Grandview man charged in area highway shootings

Posted April 18, 2014 at 1:33 pm

Joe Jarosz
Northeast News
April 18, 2014

Kansas City highway shooting suspect Mohammed Whitaker.

Kansas City highway shooting suspect Mohammed Whitaker.

KANSAS CITY, Missouri — The message Friday was clear. Law enforcement agencies working together on the recent string of highway shootings would not have been able to act as quickly as they did without the community’s help.

At a press conference, Kansas City, Mo., Police chief Darryl Forté — joined by Jackson County prosecutor Jean Peters Baker, Mayor Sly James, FBI and ATF officials and area law enforcement — thanked the community for the information submitted through the TIPS hotline that allowed them to apprehend the man that was terrorizing Kansas City roadways.

Mohammed Whitaker, 27, whose last reported address is listed as 6001 E. 136th St., Grandview, Mo., was charged Friday with 18 felony counts related to 12 incidents where a gun was fired at a motor vehicle between March 18 – April 6, 2014. Those counts include seven for unlawful use of a weapon, a class B felony; two counts of unlawful use of a weapon that resulted in injury, class A felony; and nine counts of armed criminal action.

According to court records, the 12 incidents occurred on Kansas City area highways.
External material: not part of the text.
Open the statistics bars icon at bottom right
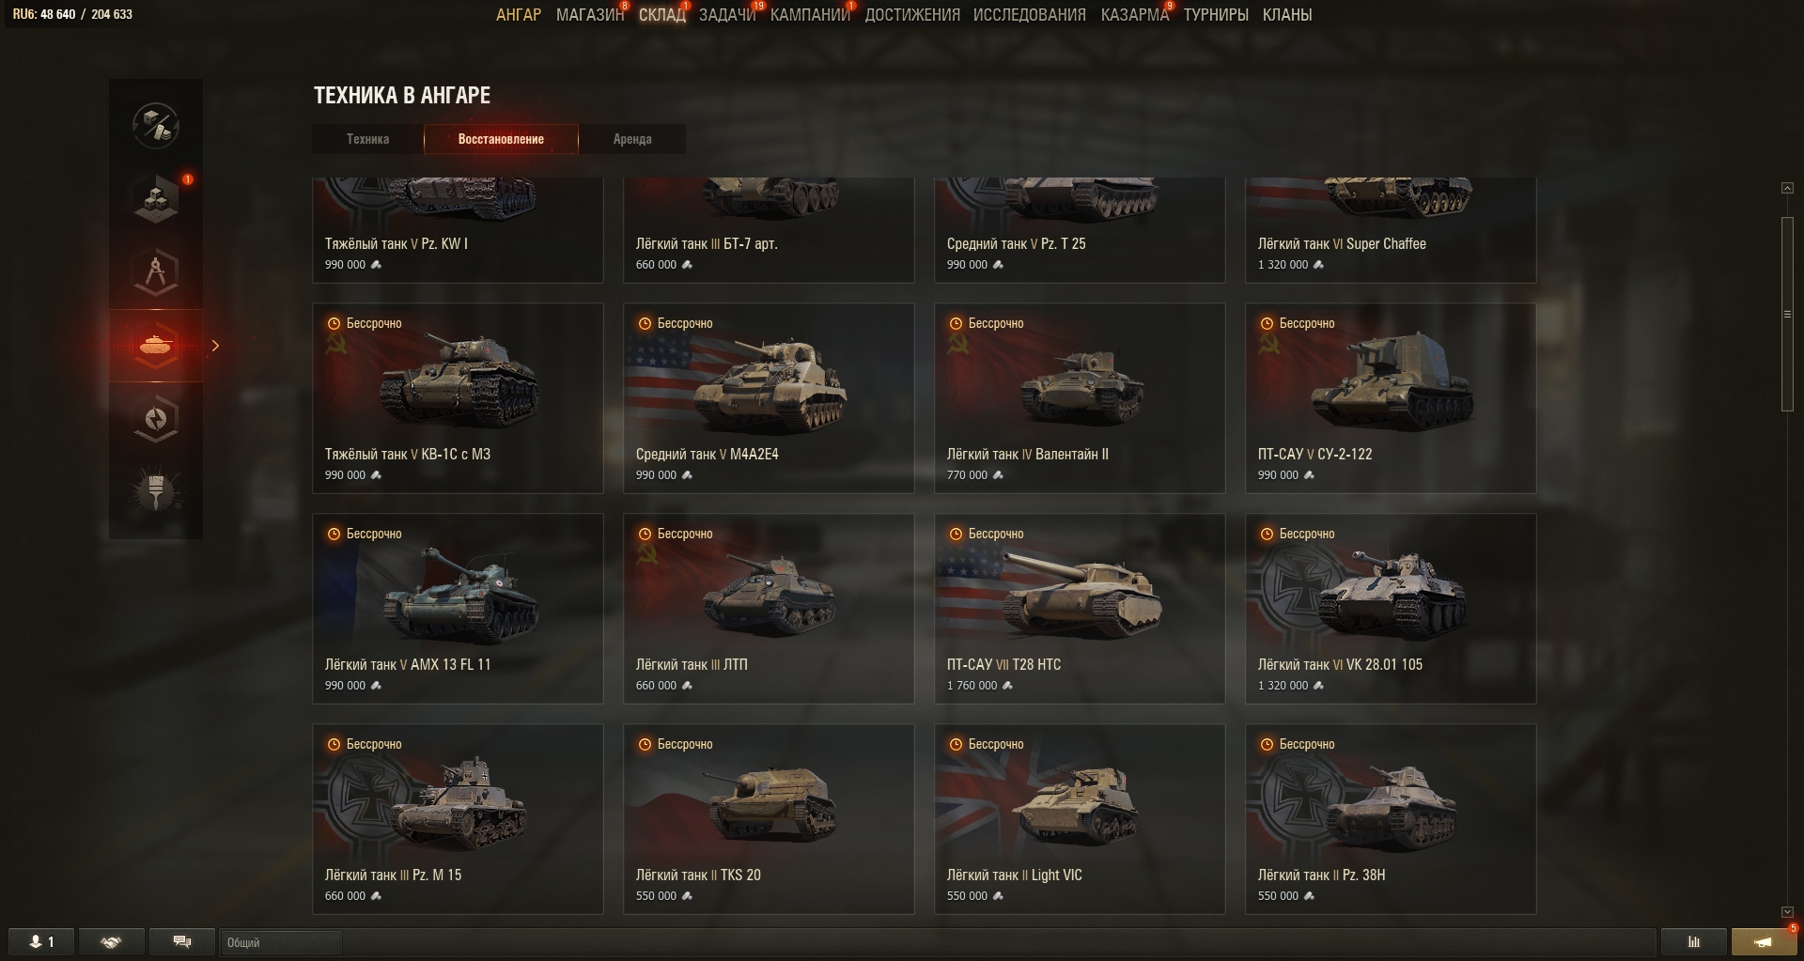This screenshot has width=1804, height=961. 1694,942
Ballistics tests connected several .380 caliber bullets recovered from those shooting incidents and witness reports of the shooting incidents to a vehicle similar to Whitaker’s. Surveillance of Whitaker in his vehicle found him pacing cars in their blind spots while on the highway. Law enforcement arrested Whitaker on Thursday, April 17. He is currently being held on a $1 million cash only bond.

Baker said the investigation is ongoing and additional charges may still be added. She said there is no evidence to suggest others were involved and that Whitaker had very little of a criminal record. Forté added a motive has not yet been determined.

During the investigation, which Forté noted lasted 10 days, he said there was some information he couldn’t share with the public to avoid jeopardizing the investigation. Since it is ongoing, there is still some information he cannot share, but thanked the community for being vigilant with reporting tips. He said law enforcement has received over 100 leads and counting.

“Without the community’s help, we wouldn’t have had the resources we had,” Forté said.”We’re not done yet.”

He continued to praise the tireless effort of area law enforcement, as well as the assistance provided by the FBI, ATF and Highway Patrol. He even went on to thank the local media. “There was a lot of responsible reporting.”

Mayor James added he was “ridiculously proud” of the effort provided by everyone involved.

“Law enforcement partnerships like this are essential to reducing violence in this city,” James said.

Hizzoner also heaped praise upon the community because of its engagement and understanding that it takes teamwork to stop crimes like this.

“This is a positive example of community working against crime,” James said. “This is the beginning of a new chapter if we all are on the same page. There is less fear today.”

Mayor Sly James, speaking at the podium, was joined by Jackson County prosecutor  Jean Peters Baker and police chief Darryl Forté, at Friday's press conference.

Mayor Sly James, speaking at the podium, was joined by Jackson County prosecutor Jean Peters Baker and police chief Darryl Forté, at Friday’s press conference.